Japan Geoscience Union Meeting 2018

Presentation information

[EE] Oral

S (Solid Earth Sciences) » S-IT Science of the Earth's Interior & Tectonophysics

[S-IT20] Structure and Dynamics of Earth and Planetary Mantles

Mon. May 21, 2018 10:45 AM - 12:15 PM A05 (Tokyo Bay Makuhari Hall)

convener:Takashi Yoshino(Institute for Planetary Materials, Okayama University), Dapeng Zhao(Department of Geophysics, Tohoku University), Takashi Nakagawa(海洋研究開発機構数理科学・先端技術研究分野), Chairperson:Nakagawa Takashi(JAMSTEC), Yoshino Takashi(Okayama University)

11:45 AM - 12:00 PM

[SIT20-11] Core-mantle interaction evidence from SiO2 dispersal in Earth's lower mantle

*George Helffrich1, Maxim Ballmer1,2, Kei Hirose1,3 (1.Earth-Life Science Institute, Tokyo Institute of Technology, 2.Institute of Geophysics, ETH Zurich, 3.Department of Earth and Planetary Science, University of Tokyo)

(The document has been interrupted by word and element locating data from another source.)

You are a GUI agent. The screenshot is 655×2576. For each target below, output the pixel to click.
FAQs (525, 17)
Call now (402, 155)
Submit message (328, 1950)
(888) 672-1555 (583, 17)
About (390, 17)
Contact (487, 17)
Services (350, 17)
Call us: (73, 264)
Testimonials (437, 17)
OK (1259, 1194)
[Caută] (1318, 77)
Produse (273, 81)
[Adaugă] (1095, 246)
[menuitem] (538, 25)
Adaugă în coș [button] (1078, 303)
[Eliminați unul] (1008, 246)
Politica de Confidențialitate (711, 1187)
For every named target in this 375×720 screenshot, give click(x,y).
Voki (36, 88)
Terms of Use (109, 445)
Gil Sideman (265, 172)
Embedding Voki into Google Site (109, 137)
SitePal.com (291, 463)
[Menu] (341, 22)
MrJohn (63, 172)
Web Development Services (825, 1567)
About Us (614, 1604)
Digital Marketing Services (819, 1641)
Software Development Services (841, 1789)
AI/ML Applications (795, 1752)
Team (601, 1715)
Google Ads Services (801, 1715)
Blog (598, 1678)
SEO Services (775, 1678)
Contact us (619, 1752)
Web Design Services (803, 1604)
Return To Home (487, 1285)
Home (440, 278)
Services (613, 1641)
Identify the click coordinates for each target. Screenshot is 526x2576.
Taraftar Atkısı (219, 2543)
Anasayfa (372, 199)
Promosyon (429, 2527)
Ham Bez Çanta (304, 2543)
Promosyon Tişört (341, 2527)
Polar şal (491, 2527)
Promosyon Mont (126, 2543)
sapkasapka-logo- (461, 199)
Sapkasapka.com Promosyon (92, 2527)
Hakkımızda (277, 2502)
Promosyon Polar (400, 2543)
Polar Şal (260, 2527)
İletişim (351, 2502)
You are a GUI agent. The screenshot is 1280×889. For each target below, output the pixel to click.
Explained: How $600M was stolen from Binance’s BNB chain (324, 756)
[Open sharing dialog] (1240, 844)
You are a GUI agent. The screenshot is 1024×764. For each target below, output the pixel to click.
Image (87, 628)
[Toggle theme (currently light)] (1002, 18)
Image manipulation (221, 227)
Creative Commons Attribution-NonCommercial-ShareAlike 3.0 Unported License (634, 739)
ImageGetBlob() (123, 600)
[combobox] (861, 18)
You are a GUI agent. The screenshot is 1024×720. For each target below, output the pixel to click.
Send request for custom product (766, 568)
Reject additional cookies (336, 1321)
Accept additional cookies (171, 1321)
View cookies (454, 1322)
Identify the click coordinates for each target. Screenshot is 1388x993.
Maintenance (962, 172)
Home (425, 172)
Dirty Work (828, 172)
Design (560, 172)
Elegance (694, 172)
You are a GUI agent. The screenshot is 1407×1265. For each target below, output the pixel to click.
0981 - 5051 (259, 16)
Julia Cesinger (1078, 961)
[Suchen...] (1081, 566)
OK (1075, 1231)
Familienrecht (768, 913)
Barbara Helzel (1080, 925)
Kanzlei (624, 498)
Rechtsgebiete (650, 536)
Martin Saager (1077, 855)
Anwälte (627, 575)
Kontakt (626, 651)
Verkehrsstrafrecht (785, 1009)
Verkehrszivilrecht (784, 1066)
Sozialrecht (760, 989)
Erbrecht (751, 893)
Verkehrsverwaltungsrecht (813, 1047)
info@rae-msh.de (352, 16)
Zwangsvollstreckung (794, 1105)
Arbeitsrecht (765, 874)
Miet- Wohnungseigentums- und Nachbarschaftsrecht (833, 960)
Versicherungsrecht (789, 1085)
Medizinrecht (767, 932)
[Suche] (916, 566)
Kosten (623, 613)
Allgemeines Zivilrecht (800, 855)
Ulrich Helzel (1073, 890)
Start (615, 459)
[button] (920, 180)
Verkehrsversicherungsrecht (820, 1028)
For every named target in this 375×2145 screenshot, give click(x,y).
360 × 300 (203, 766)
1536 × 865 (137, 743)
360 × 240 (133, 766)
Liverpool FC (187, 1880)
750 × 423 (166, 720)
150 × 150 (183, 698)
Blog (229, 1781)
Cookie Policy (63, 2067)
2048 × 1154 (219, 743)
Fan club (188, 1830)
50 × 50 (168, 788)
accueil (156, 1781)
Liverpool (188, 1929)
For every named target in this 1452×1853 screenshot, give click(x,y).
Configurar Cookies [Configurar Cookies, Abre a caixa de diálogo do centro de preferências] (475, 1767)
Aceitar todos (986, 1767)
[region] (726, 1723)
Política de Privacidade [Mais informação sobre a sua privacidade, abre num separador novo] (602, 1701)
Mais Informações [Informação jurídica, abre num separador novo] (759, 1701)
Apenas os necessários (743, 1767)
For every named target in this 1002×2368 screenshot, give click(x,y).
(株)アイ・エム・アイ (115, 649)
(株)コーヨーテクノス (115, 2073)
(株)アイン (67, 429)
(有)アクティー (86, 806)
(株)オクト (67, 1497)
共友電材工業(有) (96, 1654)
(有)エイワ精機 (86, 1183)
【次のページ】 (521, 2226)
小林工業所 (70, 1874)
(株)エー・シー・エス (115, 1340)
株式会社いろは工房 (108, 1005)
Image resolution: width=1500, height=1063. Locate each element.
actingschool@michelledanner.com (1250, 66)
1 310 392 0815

Keywords:SiO2, core, mantle

As the Earth accreted and progressively grew its core, Si and O probably dissolved into the metal and were kept there for some time. As the core subsequently cooled, SiO2 would have been expelled due to oversaturation, a process that could continue today. On account of SiO2's low density with respect to the lowermost mantle, we examine the process of SiO2 accumulation at the core-mantle boundary (CMB) and its incorporation into the mantle by buoyant rise. Diapirs formed by the viscous Rayleigh-Taylor instability in the SiO2 collected at the CMB would cause them to be swept into the mantle as inclusions of 100 m - 10 km diameter today, using estimates of SiO2 viscosity in the lower mantle. Under early Earth conditions of rapid heat loss after core formation, smaller, ~1 km diameter diapirs could have risen independently of mantle flow to a level of neutral buoyancy in the lower mantle, trapping them there. SiO2 presence could account for small-scale scattering in the lower mantle due to the bodies' large velocity contrast with peridotite.